The thunderbolt which struck Mum and Dad's world happened just before the advent of the latter Crises. Fortunately there was still enough of a specialised health service then, before the rationing of Balanced Resource Allocation began to bite, for Mum to get the best treatment they could give her, but it wasn't enough.

Dad sold his house, bought a park home and used the surplus to send Mum to Germany for some experimental treatment. She got an extra eighteen months of a reasonable quality of life as a result but after the remission her cancer returned with a vengeance, seemingly intent on making up for the time it had been held at bay. At least her final weeks were relatively easy and painless.
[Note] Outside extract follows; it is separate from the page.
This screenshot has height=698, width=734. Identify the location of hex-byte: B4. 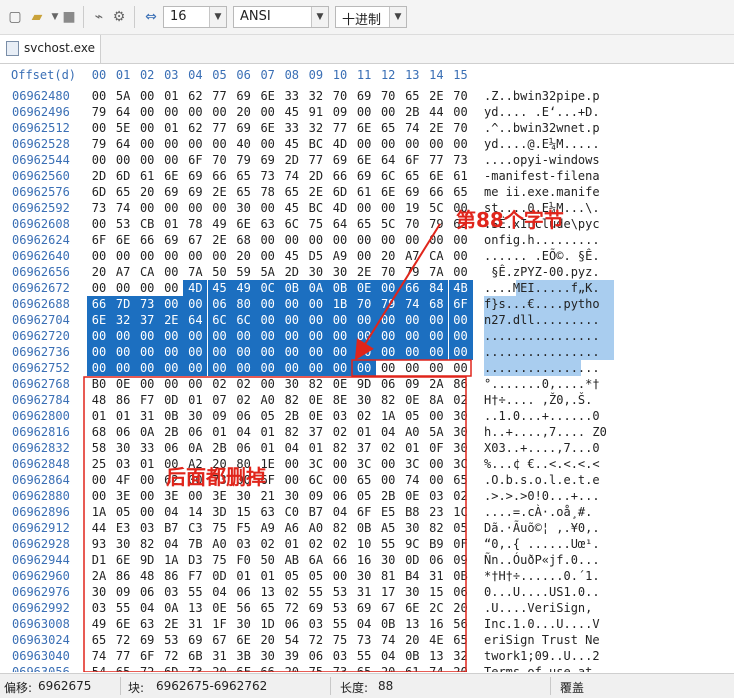
(412, 576).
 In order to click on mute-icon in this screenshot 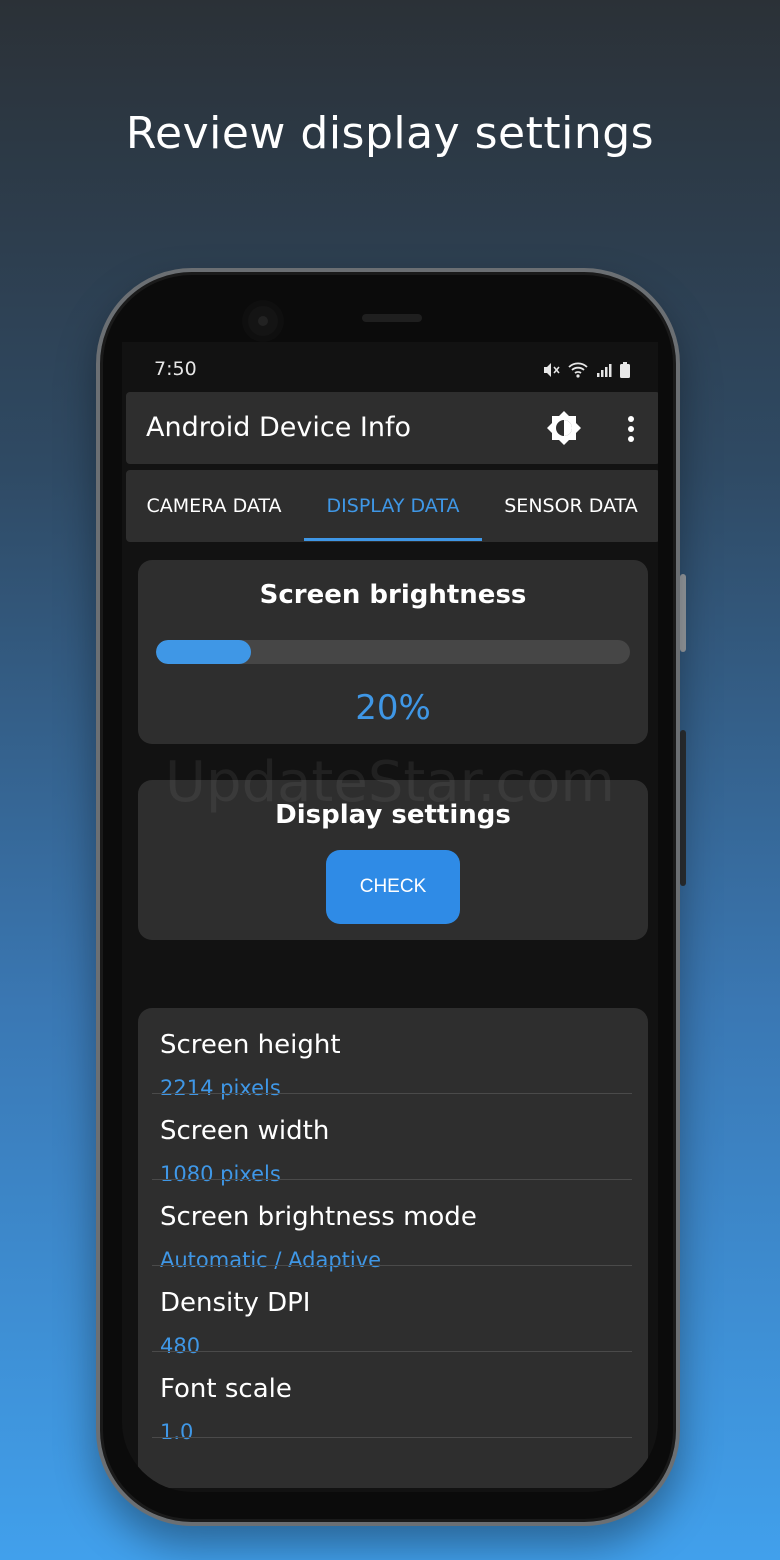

Being broke, and having had to take an early semi-retirement to claim an advanced lump sum on his pension as well so that he could look after Mum, Dad now finds himself stuck precariously out on the coast living in a worthless caravan on a neglected site at ever greater risk of being swamped by the sea. He ekes out his miserly pension with some freelance writing and by being as self-sufficient as psssible. As far as Community Support is concerned he's sufficiently provided for, so any claim for additional income or housing will be automatically rejected barring a major change in circumstances, such as his home floating away. But Dad is too proud a man to abase himself pleading his case before an indifferent CS clerk. He'd rather forage for food and sleep under a tarp than complete an intrusive lifestyle questionnaire. He'd refuse point blank to live in a single bed cubicle with common facilities barely a step up from a Slop N Drop; subject to the new feudalism which are the conditionality clauses of a Connie tenancy. If the worst ever came to the worse he's welcome to stay with me and he knows it. But he's just too determinedly independent to consider it.